En Samimisinden Özersay

Samimiyet güzel kelimedir.

İçten olmaktır, önü arkası bir olmaktır.

Kudret Özersay bayılıyor bu samimi kelimesine.

İki lafının biri “BEN”, ikincisi “SAMİMİ”.

“Ben çok samimiyim”.

“Ben gereğinden fazla samimiyim”.

Anladık yeter diyeceğim de.

Durmaya niyeti yok.

Samimiyetle parti kurdu.

Samimiyetle 4’lü koalisyonu bozdu.

Samimiyetle UBP’ye gitti.

Samimiyetle CB adayı oldu.

Samimiyetin feriştahı bir durum anlayacağınız.

*****

Şimdi samimiyete bakalım biz de.

Ama Özersay’ın penceresinden değil.

*

Toparlanıyoruz zamanında iken.

Parti kurmaycam dedi mi?

Dedi ve samimiydi.

Sonradan parti kurdu mu?

Kurdu ve samimi değildi.

*

UBP ile “kahve bile içmem” dedi mi?

Dedi ve samimiydi.

Ardından UBP ile hükümeti kurdu mu?

İçmem dediği kahveyi höpürdetti mi?

Kurdu, höpürdetti ve samimi değildi.

*

Bu anayasal düzen devam ederse CB adayı olmam dedi mi?

Dedi ve samimiydi.

Anayasal düzen aynen devam ederken CB adayı oldu mu?

Oldu ve samimi değildi.

*

2015’te Cumnurbaşkanı adayı olurken bağımsızdı.
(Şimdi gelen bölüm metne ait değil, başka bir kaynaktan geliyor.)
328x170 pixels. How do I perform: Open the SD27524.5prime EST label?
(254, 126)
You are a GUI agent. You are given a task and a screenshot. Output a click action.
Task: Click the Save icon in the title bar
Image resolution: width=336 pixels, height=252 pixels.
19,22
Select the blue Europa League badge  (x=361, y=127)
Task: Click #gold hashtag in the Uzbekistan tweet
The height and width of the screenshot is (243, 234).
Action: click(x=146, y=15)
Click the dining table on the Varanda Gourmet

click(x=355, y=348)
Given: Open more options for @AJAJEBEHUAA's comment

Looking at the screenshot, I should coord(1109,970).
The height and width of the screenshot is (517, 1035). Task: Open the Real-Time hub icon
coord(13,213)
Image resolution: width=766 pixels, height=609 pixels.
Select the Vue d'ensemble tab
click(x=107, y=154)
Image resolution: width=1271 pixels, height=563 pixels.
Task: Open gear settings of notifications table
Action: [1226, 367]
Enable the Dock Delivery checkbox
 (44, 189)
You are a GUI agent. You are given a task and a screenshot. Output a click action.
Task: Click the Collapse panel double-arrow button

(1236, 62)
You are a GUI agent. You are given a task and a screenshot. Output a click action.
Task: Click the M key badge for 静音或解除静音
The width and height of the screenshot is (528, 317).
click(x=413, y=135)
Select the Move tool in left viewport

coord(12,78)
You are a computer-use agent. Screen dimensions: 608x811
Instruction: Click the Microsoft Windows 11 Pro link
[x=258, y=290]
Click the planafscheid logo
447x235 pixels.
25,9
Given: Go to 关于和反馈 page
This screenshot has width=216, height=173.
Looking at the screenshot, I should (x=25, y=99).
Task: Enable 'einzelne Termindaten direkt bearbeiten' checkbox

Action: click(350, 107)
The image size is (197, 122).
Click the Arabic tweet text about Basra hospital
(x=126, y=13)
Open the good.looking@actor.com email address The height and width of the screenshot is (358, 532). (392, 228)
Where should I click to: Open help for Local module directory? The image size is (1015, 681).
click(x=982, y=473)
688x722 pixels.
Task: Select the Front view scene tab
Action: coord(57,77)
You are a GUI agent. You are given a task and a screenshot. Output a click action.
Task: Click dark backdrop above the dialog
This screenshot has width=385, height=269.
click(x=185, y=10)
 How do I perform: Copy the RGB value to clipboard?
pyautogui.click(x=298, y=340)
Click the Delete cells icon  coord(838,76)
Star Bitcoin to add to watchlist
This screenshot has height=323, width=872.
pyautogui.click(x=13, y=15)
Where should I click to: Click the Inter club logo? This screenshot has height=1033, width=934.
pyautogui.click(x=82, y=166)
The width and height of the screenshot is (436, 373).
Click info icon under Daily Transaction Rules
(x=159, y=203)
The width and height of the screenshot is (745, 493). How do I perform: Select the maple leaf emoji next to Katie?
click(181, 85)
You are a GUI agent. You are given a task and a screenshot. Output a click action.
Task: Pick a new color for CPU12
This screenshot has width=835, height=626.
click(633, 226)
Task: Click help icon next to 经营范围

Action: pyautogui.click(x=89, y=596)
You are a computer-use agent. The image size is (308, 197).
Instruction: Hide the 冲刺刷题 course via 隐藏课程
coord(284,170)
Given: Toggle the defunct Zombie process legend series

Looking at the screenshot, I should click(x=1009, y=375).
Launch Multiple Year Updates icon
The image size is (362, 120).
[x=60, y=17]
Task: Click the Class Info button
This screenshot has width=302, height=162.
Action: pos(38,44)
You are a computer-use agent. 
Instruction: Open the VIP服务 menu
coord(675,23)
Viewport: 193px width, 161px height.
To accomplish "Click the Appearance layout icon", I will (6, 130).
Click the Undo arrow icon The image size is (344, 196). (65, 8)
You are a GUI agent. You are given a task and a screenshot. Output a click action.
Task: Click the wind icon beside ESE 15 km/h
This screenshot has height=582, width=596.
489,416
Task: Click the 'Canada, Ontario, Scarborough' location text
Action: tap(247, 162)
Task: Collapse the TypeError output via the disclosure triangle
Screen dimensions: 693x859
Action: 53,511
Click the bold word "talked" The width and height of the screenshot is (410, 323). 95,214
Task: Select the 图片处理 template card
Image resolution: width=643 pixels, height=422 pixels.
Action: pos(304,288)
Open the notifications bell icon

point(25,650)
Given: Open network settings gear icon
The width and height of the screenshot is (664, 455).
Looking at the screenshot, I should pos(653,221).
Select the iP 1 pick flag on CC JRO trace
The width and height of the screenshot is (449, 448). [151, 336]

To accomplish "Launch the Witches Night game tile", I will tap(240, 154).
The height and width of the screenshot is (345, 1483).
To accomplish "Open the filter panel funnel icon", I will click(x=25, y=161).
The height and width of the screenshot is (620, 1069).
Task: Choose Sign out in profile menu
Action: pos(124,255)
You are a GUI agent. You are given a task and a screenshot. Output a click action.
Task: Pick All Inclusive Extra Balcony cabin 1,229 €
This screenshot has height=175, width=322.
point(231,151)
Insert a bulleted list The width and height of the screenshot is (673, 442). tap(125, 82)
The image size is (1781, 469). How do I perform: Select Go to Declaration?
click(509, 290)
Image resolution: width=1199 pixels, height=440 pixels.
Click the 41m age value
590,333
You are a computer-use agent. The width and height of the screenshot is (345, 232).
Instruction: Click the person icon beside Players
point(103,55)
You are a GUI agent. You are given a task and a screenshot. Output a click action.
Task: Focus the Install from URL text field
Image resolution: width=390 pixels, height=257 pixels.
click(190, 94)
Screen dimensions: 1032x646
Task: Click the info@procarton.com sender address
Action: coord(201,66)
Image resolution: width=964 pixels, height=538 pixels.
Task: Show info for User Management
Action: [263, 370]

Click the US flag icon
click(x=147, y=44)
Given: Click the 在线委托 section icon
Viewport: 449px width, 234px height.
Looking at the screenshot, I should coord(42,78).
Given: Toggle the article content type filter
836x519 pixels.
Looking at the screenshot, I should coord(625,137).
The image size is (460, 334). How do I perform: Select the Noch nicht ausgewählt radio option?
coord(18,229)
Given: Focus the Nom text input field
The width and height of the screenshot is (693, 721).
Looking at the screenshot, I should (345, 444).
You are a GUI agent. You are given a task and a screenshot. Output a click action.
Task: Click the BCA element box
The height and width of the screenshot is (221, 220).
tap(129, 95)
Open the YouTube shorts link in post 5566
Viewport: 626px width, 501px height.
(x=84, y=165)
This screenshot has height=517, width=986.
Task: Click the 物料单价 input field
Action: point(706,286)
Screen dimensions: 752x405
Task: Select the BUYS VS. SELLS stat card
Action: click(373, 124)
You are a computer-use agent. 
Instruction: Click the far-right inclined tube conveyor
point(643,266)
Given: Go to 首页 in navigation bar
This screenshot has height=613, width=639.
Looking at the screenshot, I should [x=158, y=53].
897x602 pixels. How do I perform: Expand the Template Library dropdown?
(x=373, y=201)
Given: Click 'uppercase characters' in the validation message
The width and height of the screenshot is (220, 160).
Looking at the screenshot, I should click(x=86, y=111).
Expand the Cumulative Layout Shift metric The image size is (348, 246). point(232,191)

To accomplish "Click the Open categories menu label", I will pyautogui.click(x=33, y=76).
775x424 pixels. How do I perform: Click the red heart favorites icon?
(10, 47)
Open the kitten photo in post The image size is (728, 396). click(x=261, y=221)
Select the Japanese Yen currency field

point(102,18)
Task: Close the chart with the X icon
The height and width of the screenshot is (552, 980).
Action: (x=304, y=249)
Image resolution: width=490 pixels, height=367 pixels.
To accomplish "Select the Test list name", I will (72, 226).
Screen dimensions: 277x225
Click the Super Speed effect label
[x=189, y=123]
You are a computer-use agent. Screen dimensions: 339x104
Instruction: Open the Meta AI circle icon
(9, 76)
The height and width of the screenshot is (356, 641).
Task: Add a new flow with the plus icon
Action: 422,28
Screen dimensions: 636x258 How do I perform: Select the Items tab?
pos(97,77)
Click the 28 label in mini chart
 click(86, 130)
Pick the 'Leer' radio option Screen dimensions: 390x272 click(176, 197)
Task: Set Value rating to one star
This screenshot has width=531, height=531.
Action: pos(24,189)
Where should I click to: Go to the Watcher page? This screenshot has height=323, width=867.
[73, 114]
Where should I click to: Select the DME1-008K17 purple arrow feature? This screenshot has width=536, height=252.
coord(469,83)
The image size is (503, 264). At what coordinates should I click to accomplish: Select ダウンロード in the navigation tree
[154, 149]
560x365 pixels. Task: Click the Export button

Hem bağımsız, hem samimiydi.

2020’de HP Dışişleri Bakanı ama “Bağımsız” CB adayı oldu mu?

Oldu ve samimi değildi.

*****

Kudret Özersay bazı kelimeleri seviyor.

Ama bu sevgi kendi imajını da aşındırıyor.

Herşeyi öznel bakışına göre dizayn edebileceğini düşünüyor.

Başarıyor mu peki?

Anketlerdeki oy oranı %5- %7 arasında.

Yani???

Yani başaramıyor.

Kısa ve net.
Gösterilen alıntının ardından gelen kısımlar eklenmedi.